Ciononostante, il 7 ottobre i terroristi di Hamas si sono ripetutamente macchiati di reati abominevoli su un numero imprecisato di donne. Sia quelle che si trovavano nei Kibbutz, che quante partecipavano al rave party nel deserto. Violenze sessuali di gruppo, torture e brutali mutilazioni, prima e dopo la morte. Aggravando il loro comportamento abbietto con un gesto di inaudita crudeltà: gli stupratori hanno filmato tutto con i telefoni delle vittime. E poi inviato ad amici e parenti le immagini dell’oltraggio compiuto.

Insomma, un trauma collettivo, che allarga a dismisura le sue conseguenze, coinvolgendo direttamente chi ha subito le violenze e indirettamente, pure i testimoni. Una rozza manifestazione di forza ed al contempo una sottile strategia psicologica utilizzata dai terroristi. Un gesto dal forte connotato simbolico: eliminare alla radice la possibilità di procreare.

Senza trascurare la nuova via che hanno deciso di percorrere questi fondamentalisti islamici. Il loro sembra proprio un attacco ai valori dell’Occidente, in cui i Diritti delle donne sono fondamentali oltre che tutelati dalla Convenzione di Ginevra. Uno scenario che potrebbe addirittura prevedere per i fatti del 7 ottobre la qualifica di veri e propri crimini di guerra.
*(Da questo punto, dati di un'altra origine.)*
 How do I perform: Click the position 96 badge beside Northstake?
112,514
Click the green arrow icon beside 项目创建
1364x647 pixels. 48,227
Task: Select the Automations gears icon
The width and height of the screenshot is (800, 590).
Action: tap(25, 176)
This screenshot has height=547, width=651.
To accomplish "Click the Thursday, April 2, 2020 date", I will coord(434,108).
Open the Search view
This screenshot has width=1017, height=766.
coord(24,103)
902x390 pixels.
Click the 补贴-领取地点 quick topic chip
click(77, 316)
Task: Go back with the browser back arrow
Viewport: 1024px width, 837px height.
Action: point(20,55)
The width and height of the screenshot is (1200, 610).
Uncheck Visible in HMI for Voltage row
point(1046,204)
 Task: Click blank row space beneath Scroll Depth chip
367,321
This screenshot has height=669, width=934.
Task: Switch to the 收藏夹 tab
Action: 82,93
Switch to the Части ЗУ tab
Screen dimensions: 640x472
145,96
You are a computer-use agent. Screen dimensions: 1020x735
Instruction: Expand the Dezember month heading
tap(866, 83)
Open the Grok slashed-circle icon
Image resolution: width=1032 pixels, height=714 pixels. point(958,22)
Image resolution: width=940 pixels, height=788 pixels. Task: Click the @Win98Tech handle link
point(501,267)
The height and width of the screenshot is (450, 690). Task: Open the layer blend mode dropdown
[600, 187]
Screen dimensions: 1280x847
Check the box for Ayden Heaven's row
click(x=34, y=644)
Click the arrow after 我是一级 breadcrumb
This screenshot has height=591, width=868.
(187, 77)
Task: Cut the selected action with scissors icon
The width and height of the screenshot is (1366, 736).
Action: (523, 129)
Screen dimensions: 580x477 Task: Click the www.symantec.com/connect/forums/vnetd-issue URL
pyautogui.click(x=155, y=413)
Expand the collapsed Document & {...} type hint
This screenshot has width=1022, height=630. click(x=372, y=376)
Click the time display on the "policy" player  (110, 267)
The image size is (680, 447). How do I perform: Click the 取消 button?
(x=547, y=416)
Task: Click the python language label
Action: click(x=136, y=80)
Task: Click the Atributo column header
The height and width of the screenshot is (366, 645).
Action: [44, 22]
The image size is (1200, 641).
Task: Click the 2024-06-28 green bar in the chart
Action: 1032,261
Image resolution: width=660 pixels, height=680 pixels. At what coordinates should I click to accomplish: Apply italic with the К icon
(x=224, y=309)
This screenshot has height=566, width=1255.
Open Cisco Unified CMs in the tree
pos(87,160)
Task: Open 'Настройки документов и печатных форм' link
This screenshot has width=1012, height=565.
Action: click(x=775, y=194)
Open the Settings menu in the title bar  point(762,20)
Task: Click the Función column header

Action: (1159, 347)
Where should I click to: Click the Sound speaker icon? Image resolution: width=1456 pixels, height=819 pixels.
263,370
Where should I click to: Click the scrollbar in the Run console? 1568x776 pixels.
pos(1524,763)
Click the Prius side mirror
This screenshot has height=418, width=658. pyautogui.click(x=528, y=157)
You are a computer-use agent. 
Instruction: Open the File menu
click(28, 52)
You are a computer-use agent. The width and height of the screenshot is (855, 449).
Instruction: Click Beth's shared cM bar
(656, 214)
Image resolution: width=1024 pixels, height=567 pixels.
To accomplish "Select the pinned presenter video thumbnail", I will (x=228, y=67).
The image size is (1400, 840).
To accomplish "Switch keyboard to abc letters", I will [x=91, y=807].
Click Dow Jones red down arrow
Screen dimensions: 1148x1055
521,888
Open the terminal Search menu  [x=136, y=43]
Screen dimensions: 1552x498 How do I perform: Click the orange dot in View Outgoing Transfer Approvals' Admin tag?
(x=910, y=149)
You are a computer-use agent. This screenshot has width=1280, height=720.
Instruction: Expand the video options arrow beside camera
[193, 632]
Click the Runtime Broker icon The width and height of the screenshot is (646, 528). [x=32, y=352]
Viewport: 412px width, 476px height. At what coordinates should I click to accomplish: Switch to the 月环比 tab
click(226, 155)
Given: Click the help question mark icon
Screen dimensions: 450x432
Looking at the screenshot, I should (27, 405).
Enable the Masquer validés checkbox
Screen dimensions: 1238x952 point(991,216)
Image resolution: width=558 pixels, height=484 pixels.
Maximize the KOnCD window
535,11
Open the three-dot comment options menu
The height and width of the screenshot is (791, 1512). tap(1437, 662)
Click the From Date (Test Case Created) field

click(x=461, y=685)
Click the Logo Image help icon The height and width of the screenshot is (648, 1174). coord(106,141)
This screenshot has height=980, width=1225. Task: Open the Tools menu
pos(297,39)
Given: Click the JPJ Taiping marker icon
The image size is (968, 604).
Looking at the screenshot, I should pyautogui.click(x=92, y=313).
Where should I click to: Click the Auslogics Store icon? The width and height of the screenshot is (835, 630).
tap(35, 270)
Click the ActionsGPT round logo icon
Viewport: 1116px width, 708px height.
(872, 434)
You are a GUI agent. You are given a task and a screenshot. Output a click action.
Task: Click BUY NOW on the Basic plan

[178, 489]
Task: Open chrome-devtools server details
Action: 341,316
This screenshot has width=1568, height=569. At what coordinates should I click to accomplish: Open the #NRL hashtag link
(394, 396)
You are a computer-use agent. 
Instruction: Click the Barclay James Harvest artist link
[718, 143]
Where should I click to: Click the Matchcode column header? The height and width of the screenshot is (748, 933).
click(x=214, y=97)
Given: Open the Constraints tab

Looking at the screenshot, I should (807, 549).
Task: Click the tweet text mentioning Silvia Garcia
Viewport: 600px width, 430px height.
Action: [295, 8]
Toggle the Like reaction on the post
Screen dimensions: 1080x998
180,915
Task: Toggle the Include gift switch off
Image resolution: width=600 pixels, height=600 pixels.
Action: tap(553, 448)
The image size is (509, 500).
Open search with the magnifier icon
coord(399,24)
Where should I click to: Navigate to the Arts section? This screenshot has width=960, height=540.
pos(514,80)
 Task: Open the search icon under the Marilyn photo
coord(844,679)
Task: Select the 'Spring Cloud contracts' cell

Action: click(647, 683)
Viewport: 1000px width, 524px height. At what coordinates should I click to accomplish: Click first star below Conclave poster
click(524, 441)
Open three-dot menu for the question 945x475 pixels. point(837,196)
Così, quella data segna per Israele non solo il giorno dell’attacco più sanguinoso della sua storia, in cui più di 1200 ebrei sono stati massacrati, ma anche un punto di non ritorno nel conflitto israelo-palestinese. Difficilmente, infatti, verrà perdonato ai terroristi una vigliaccheria del genere. Non a caso, in queste settimane di combattimenti, talvolta la reazione di Tsahal è apparsa veramente eccessiva. Veicolando negli osservatori esterni la sensazione che, non potendo avere giustizia, l’esercito israeliano conduca l’operazione “Spade di Ferro” con l’evidente intenzione di ottenere almeno vendetta.